Render the lines below as a numbered list, from the first line up to and including the line containing "Task: Click on", leaving out any blank lines.

(Beginning of Material provided)

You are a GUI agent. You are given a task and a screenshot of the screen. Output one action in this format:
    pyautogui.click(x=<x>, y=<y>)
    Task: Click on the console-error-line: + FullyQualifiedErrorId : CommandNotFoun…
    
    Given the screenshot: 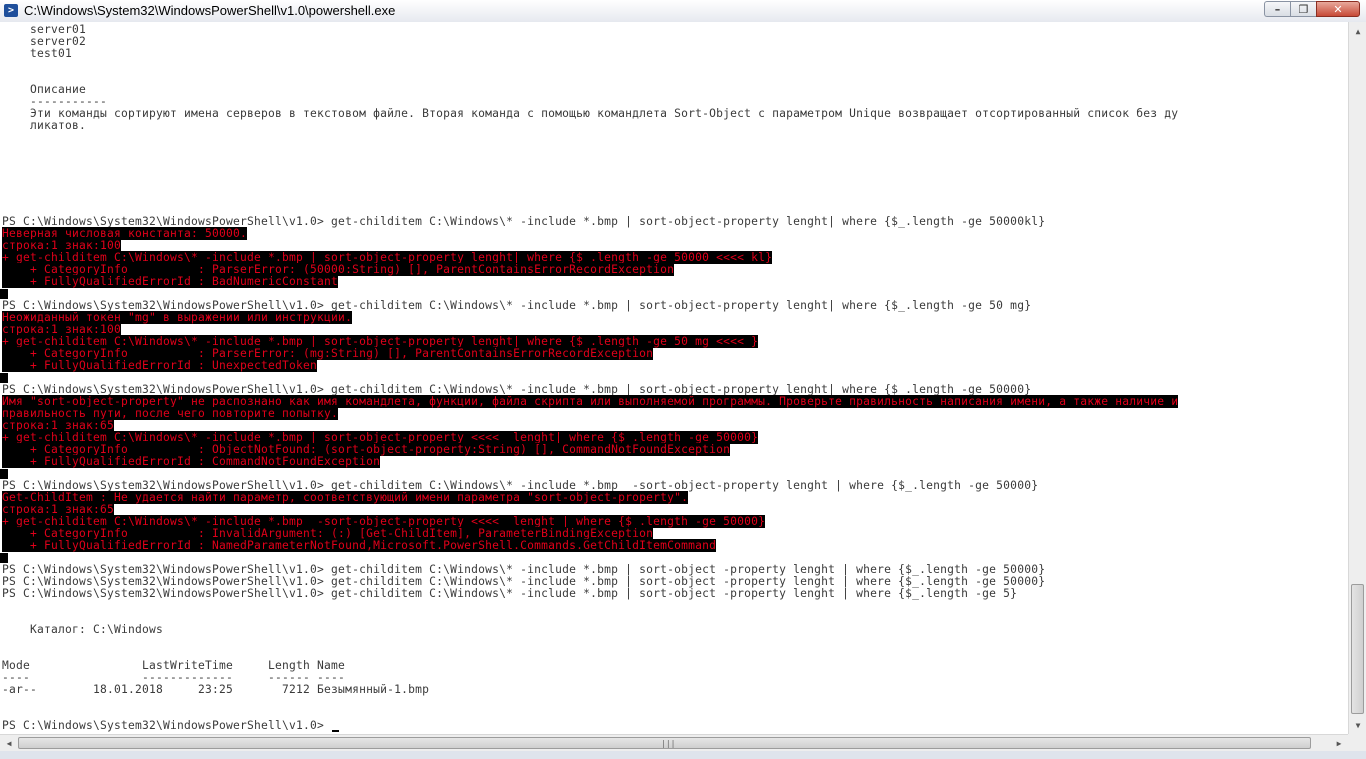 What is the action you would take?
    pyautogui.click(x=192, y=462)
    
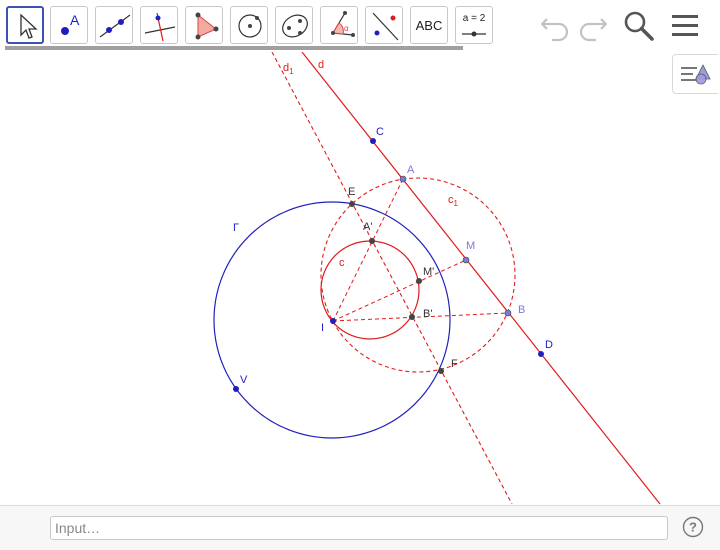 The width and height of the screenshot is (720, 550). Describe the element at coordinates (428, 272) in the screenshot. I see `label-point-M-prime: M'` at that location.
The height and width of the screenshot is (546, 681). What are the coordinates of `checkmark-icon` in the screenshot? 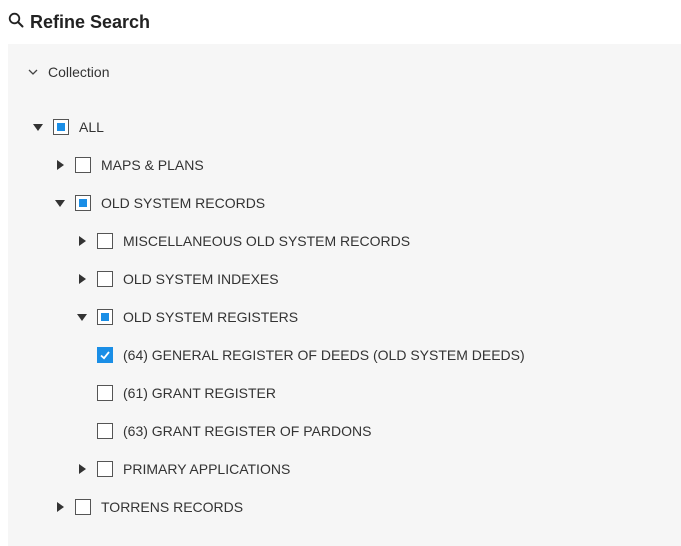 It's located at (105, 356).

(End of Material provided)

▶ Task answer:
1. You are a GUI agent. You are given a task and a screenshot of the screen. Output one action in this format:
2.     pyautogui.click(x=<x>, y=<y>)
3.     Task: Click on the console-error-line: + FullyQualifiedErrorId : CommandNotFoun…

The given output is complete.